**Text block**.
========

Project Sponsor: Terracap
Project Presenter: Jose Humberto Matias de Paula, Director of New Venture Exploration, Terracap

The Digital Infrastructure Program will create a digital park, which is intended to lead the development of a science and technology cluster in Brasilia. The program seeks to address the technology needs of Brasilia-based firms, particularly large public sector firms.

Trans-Eurasian Information Super Highway (TASIM)
Sector: Digital
Subsector: Infrastructure
Location: Regional (Eurasia)
Value:
Stage: Concept
Project Sponsor: Azerbaijan Ministry of Communications and Information Technologies, TASIM Permanent Secretariat
Project Presenter: Ilyas Naibov-Aylisli, Head of Executive Group, TASIM

The Trans-Eurasian Information Super Highway (TASIM) Project is a major regional initiative to construct a transnational fiberoptic cable, which will serve as the backbone of information transfer and communications from Western Europe to China. The project will build a major new information transit route from Frankfurt to Hong Kong. This route will connect the biggest exchange point in Europe with the biggest exchange point in Asia. TASIM is a long-term initiative being coordinated by Azerbaijan and will be implemented in stages. Countries to benefit from TASIM are very different in terms of their level of telecom sector development and market needs. In more advanced countries, issues such as low latency and advanced services in IP networks are priorities to be addressed, while in less developed countries, basic connectivity and the price of accessing the internet are considerations.

Electricity Generation & Transmission

Afsin Elbistan Coal Facility
Sector: Electricity
Subsector: Coal Generation
Location: Turkey
Value: US $12 billion
Stage: Various Stages
Project Sponsor: Elektrik Üretim A.S. (EÜAS)
Project Presenter: Ayse Akçura, NY Advisor, Prime Ministry Investment Support and Promotion Agency of Turkey (ISPAT)

Turkey has signed a landmark, $12 billion deal with the United Arab Emirates to develop its coal fields in the country’s south. According to Turkey’s Energy Minister, Taner Yıldız, the deal between Abu Dhabi’s national energy company, TAQA, and Turkey’s state-run electricity company, EÜAŞ, is of crucial importance to Turkey’s energy sector. The two governments expect the project to generate some 85 million tons of coal annually, or 45 billion kWh. Construction of the facilities will employ 15,000, while the completed facility will provide local jobs for 8,500, officials say. Under the agreement, an existing facility will be expanded, and several new power plants near regional mines will be constructed. Preparatory work to expand the existing facility and construct one of the new facilities will start immediately.

========

**Supplied entries**.

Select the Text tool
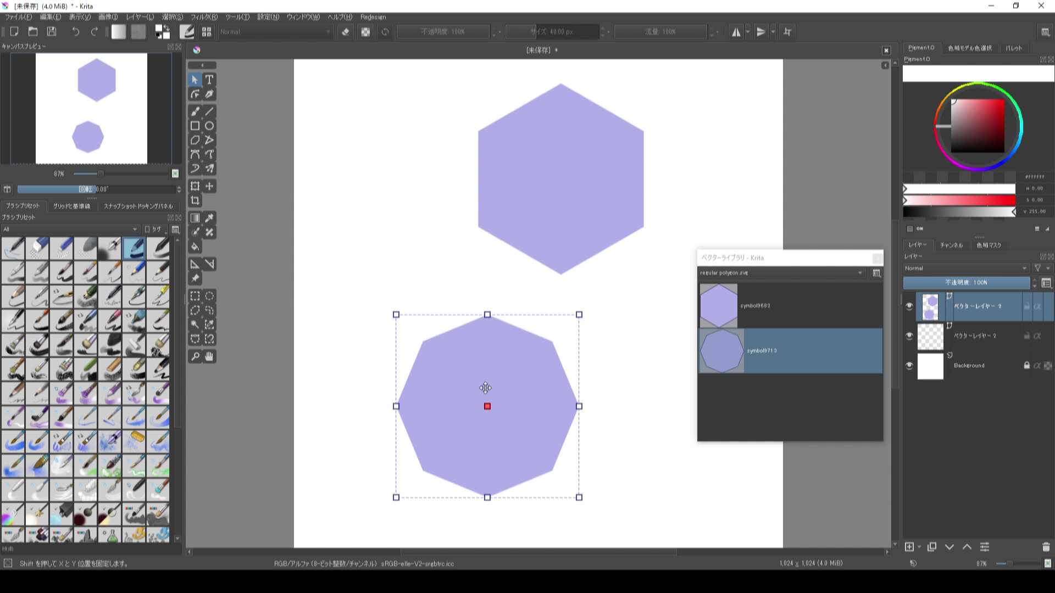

========

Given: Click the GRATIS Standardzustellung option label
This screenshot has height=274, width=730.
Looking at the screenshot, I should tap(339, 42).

========

**Problem details**. Pick up the infrastructure project listings after their final sentence and write the next passage. The data comes from a separate source.

**Task output**.
Akkuyu Nuclear Power Plant
Sector: Electricity
Subsector: Generation
Location: Turkey
Value: US $20 billion
Stage: Permitting
Project Sponsor: ROSATOM
Project Presenter: Alexander Superfin, CEO, Akkuyu NPP

The Akkuyu nuclear power plant (NPP) in Turkey is being developed by Rosatom, Russia’s state-owned nuclear company. An inter-governmental cooperation agreement was ratified by the two governments in 2010. The project is estimated to cost $20 billion and will be Turkey's first nuclear power plant. On-site work has already begun and the first concrete will be pored late in 2013. Akkuyu NPP is located on the sea, enabling the transportation of heavy machinery to the site. It is close to centers of electricity consumption, such as Adana, Konya, Antalya and Mersin. The nuclear plant will be built, owned and operated by a Russian subsidiary of Rosatom. In December 2010, Rosatom created a project company named the Akkuyu Electricity Generation JSC (joint stock company). Foreign investors are allowed to invest up to 49% in the new company. Turkey’s state electric company, Elektrik Uretim (EÜAŞ), will provide the land required for the four reactors.

Al Abdaliyah Integrated Solar Combined Cycle (ISCC)
Sector: Electricity
Subsector: Solar Generation
Location: Kuwait
Value: TBD
Stage: RFP/RFQ
Project Sponsor: Ministry of Electricity & Water
Project Presenter: Adel Al Roumi, President, Partnerships Technical Bureau

The Al Abdaliyah Integrated Solar Combined Cycle Plant will be the first solar-thermal power plant in Kuwait. The plant will be more efficient than conventional combined cycle power plants, and will provide stable and continuous power. The total capacity of the power plant will be 280 MW, while the plant itself will use only 60 MW. The facility will emit 48,000 tones of CO2 less than conventional power plants of similar capacity each year. A feasibility study for the project is currently being developed.

Renewable Energy Independent Power Producers (REIPP) Programme
Sector: Electricity
Subsector: Solar Generation
Location: South Africa
Value: US $5.44 billion
Stage: Financial Closure (First Bid)
Project Sponsor: South African Department of Energy
Project Presenter: Nellie Magubane, Director General, South African Department of Energy

This REIPP Programme will promote socio-economic and environmentally sustainable growth in South Africa by stimulating the country’s renewable energy industry, and will produce 3,725 MW through sustainable sources. South Africa has great renewable energy potential and has set the production of 10,000 GWh produced through renewable sources as a goal. The Minister of Energy has determined that 3,725 MW must be generated through renewable energy sources to ensure the uninterrupted supply of electricity. The generation of 3,725 MW through renewable sources is broadly in accordance with the capacity allocated to renewable energy generation in IRP 2010-2030.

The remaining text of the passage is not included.